KATHMANDU - Nepal’s police have formally charged an Indian monk belonging to the renowned Bharat Sevashram Sangh order with murder following the death of a six-year-old boy who was entrusted to the care of the home and school run by the organisation in Kathmandu.

Swami Atmashuddhananda, the 40-year-old monk from Assam who had made Nepal his home for the last 15 years, was Wednesday formally charged with the murder of Rupesh Giri in the ashram, along with four others.

They include two other students of the same school, who are around 15.

Inspector Govind Ram Pariyar, who is investigating the death of the boy, said even though the Indian monk apparently had no role in the death, he had been arrested and charged in accordance with Nepal’s law.

“Now the court will decide if the monk is innocent or guilty,” Pariyar told IANS.

One of the two boys arrested with the monk told police during questioning that he had thrashed Rupesh Monday night for sleeping in his bed.

When the sobbing Rupesh went to the bathroom, he reportedly said he hit the boy again.

Rupesh was found dead Tuesday morning. Though it was a case of accidental manslaughter, the monk was reportedly fearful of the adverse publicity it could generate and tried to make it look as if Rupesh had fallen ill.

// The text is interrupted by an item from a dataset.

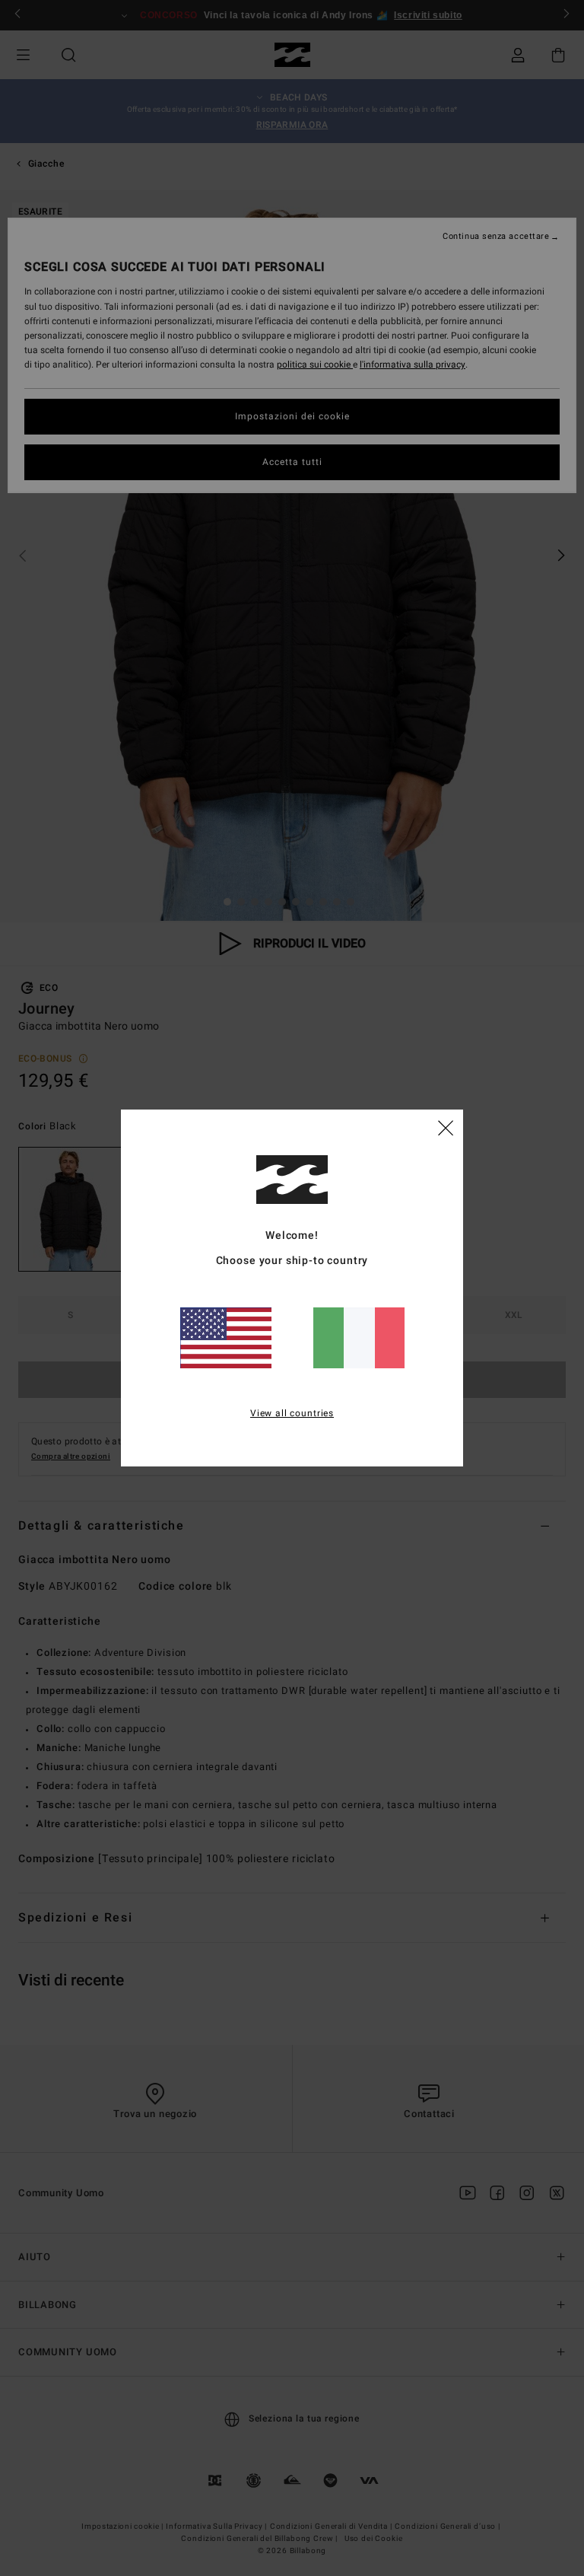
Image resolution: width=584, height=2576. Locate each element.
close (445, 1127)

An employee of the ashram, Sharan Koirala, was asked to take the boy to the nearby hospital but the doctors there pronounced him dead.

Doctors at the Om Hospital also reported it as a suspicious death after seeing the bruises on the boy’s body.

Consequently, the monk, Koirala and three others, including two students, were arrested Tuesday.

All five have been charged with murder.

Following the arrests, the school run by the ashram at Gaurighat, close to the Pashupatinath temple, was closed. However, the ashram is still open.

It houses about 60 children, most of whom are from low-income households. Rupesh was brought to the ashram a little over a month ago by his mother, who works as a cleaner in a local hotel, so that he could receive some education.

Though Bharat Sevashram Sangh is a renowned name in India for social service and has branches in Bangladesh, the US, Britain and Fiji, it had to change its name to Pranavananda Ashram in Nepal out of deference to anti-India sentiments.

Pranavananda was the founder of the order in 1917.